Apenas não é engraçado, é bem tosco na verdade.

Agora, vejamos como South Park faz humor: durante a batalha final, revela-se dramaticamente (e por dramaticamente eu quero dizer que o Morgan Freeman surge do nada para explicar, porque esse é o super poder dele) que a mente por detrás de toda trama não é outra senão o Princesa Kenny em um plano maligno de vingança - e, obviamente, você tem que enfrenta-lo como último chefe.

Mas como essa batalha épica e final é apresentada a nós?



Mas puta que me pariu em chamas alambaricas, isso é engraçado pra caralho! Os criadores do jogo entendem muito do fluxo esperado do combate para fazer uma piada dessas funcionar, mas ela funciona principalmente porque, além de ser colocado com um timing genial, não é uma piada rasteira e sim feita parodiando algo que parece anime, que soa anime e tem a estrutura de anime.

E vai mais além, se você for atrás da letra da música (que certamente soa como música tema de anime) que não está traduzida no jogo, vai se deparar com isso:

Ela não é uma menina fofinha? 
A lula do meu namorado é enorme
Meu hovercraft ou você morre...
... é como eu me sinto!

Se você manja de anime, entendeu a piada aqui. O alvo aqui é a referencia as traduções hediondas e muitas vezes sem sentido de animes que chegam no ocidente, com direito a fazer engrish-reverso.

"Engrish" é como se chama a forma com que muitos textos de jogos e animes são traduzidos para o inglês da forma mais literal possível, sem a menor preocupação com a estrutura gramatical ou mesmo fazer o mesmo sentido.
No caso, a música usa a palavra "purinsesuru" para princess, quando o correto em japonês é "hajime-sama". O japonês errado é intencionalmente utilizado como ponto da piada, e é realmente engraçado quando você entende o que eles estão fazendo aqui. É uma piada de várias camadas para vários niveis de entendimento. Se você não entende nada de animes, só ter uma batalha final com abertura de anime já é engraçado o suficiente. Se você entende dos clichês e um pouco do idioma, fica melhor ainda!
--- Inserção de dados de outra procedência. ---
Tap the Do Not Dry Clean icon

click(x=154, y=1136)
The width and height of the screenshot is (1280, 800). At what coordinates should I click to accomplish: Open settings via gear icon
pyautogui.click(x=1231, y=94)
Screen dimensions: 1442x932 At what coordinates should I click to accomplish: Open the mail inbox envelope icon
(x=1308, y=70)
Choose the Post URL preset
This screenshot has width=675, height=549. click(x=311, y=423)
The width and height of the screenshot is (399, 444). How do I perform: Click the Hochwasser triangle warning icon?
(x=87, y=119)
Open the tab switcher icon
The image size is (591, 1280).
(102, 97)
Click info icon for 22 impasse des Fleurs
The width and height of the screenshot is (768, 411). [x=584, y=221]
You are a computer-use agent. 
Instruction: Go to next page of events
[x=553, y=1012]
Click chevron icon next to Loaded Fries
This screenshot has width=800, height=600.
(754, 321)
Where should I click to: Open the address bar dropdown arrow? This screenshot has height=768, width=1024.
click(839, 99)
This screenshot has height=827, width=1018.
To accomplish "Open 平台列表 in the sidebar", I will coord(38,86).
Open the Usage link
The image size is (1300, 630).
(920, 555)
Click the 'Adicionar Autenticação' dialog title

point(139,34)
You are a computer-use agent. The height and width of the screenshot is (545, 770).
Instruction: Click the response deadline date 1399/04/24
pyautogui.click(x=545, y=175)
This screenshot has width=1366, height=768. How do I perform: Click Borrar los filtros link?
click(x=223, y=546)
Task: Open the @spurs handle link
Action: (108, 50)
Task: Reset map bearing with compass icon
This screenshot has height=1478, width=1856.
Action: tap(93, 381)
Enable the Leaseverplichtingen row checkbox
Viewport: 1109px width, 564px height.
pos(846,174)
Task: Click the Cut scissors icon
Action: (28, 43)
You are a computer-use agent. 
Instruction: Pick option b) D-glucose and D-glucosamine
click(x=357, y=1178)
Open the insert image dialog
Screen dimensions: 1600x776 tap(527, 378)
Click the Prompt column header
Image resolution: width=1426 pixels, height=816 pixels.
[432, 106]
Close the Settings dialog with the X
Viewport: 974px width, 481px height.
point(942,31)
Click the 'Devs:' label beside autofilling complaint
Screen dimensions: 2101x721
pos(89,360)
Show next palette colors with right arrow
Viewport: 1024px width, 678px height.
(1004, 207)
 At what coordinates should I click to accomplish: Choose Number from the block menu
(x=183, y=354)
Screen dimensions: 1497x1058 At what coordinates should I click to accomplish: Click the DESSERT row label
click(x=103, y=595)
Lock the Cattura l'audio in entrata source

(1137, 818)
Agora compare isso com a piada preguiçosa de GTA V de "hurr-durr, animes são idiotas e mongoloides, virem homens de verdade seus losers hurr-durr". E eu não estou falando de um jogo de faculdade feito com o orçamento de fim de festa, e sim da maior produção da história em termos de videojogos!

Então, sim, o humor de South Park é engraçado pra caralho. E isso que eu nem sou fã da série, estou julgando apenas pelo humor e pelo uso da estrutura narrativa, imagino que para quem seja adicionar todas as referencias de seus seus episódios favoritos em cima seja uma cobertura de vitória em cima de amor.


South Park é um jogo engraçado e com um excelente senso do humor da série original, mas é um bom jogo? Para esse aspecto a resposta é, felizmente, sim. Em termos de gameplay, o jogo lembra bastante Paper Mario com a difença que o jogo da Nintendo se recusa patologicamente a fazer algo interessante com sua premissa, este não sendo o caso aqui.

O sistema de combate é satisfatoriamente interessante para um jRPG, e o mapa de South Park não é tão grande assim, mas isso é compensado por itens colecionaveis que são conseguidos através das habilidades desbloqueadas. Então, apesar do mapa não se grande sempre tem algo para fazer além da quest principal, e normalmente isso envolve usar os novos poderes ganhos de formas ofensivas para desbloquear novos equipamentos, itens colecionaveis ou fazer sidequests moralmente muito erradas.


Assim que você consegue o poder de ter uma sonda anal que permite teletransporte (?!) você consegue invadir a igreja e encontrar Jesus, como sempre te dizem que acontece. Quer dizer, literalmente. 


Não é nada particularmente complexo, mas o ponto é que sempre tem algo interessante para fazer com recompensas satisfatórias. Neste caso, por exemplo, você ganha a habilidade de summonar Jesus em combate para enfrentar fetos, zumbis, nazistas ou fetos zumbis nazistas. Tenho certeza que foi para coisas assim que Jesus morreu por nós.


Quer dizer, é um jRPG muito redondinho que faz todos os elementos de metroidvania bastante certo e que uma das conquistas é peidar no cadaver de um feto abortado nazista zumbi. Eu não acho que qualquer jogo possa ser mais elogiado do que isso.